Sobre este punto, mantenerse dentro o fuera, opina que

tienes el caso de Beatriz Paredes, que dan muchas ganas de sacarla del clóset porque es una persona incongruente, porque es una mala política, porque es una ciudadana chafa y porque peligra la Ciudad de México si ella fuera la Jefa de Gobierno. Entonces dan ganas de preguntarle por qué no ha salido del clóset. Porque ha demostrado que no es congruente. Se dice feminista y poco le faltó para ponerse a encarcelar mujeres por abortar, entonces ahí es donde me dan ganas de sacar a alguien del clóset. Pero me parece que cada quien su clóset y defiendo el derecho de la gente a tener su vida privada, aunque hay personajes políticos públicos que si dan ganas.

A inicios del año, Ana Francis escribió en su columna sobre sus deseos para el 2012. Cuando le pregunté al respecto, comenta que lo primero que necesitan las lesbianas y las mujeres es igualdad y luego visibilidad. “La garantía del Estado que una vez que nos hagamos visibles no nos van a matar, no nos van a quitar la chamba, no nos van a quitar a nuestros hijos y vamos a tener acceso a todo lo público”. Para ello cuenta con la gente.

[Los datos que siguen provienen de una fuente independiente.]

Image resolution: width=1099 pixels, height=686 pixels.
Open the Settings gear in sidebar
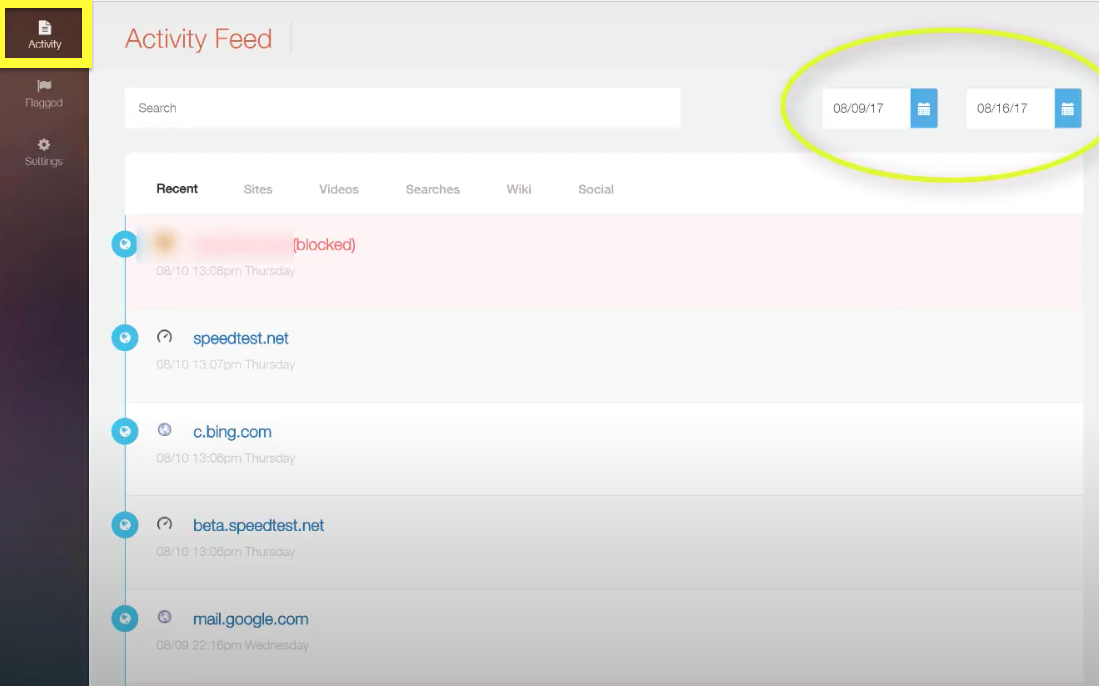pos(44,152)

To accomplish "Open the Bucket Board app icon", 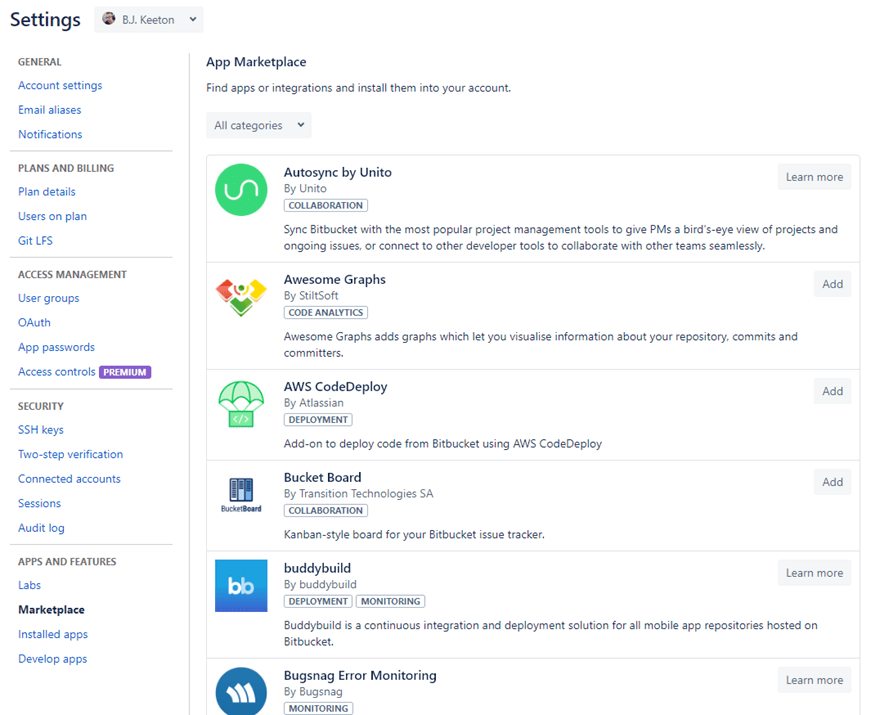I will [x=241, y=494].
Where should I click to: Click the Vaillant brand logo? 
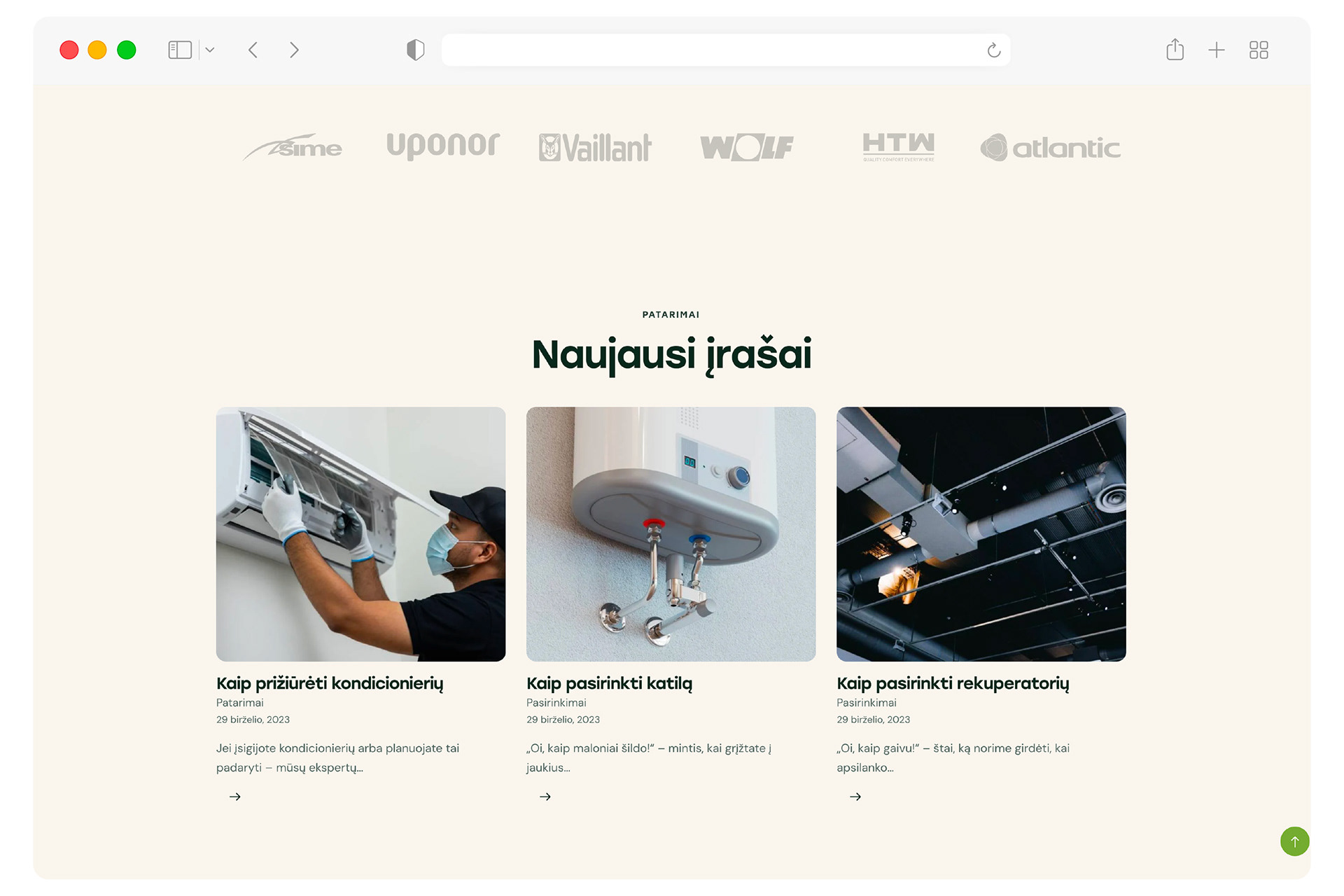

Tengo mucha esperanza en los movimientos ciudadanos […] Es un momento bien interesante del país, veo mucha violencia, mucho error, pero también mucho hartazgo […] Me da esperanzas cuando veo a gente que se está preocupando por ver cómo van las cosas y donar un poquito de su tiempo para otras causas […] A mí me queda claro que, si esta ciudad tiene las cosas que tiene, no es por el gobierno sino por la sociedad civil que se ha metido, porque hemos colaborado. Más que eso, molestado y empujado.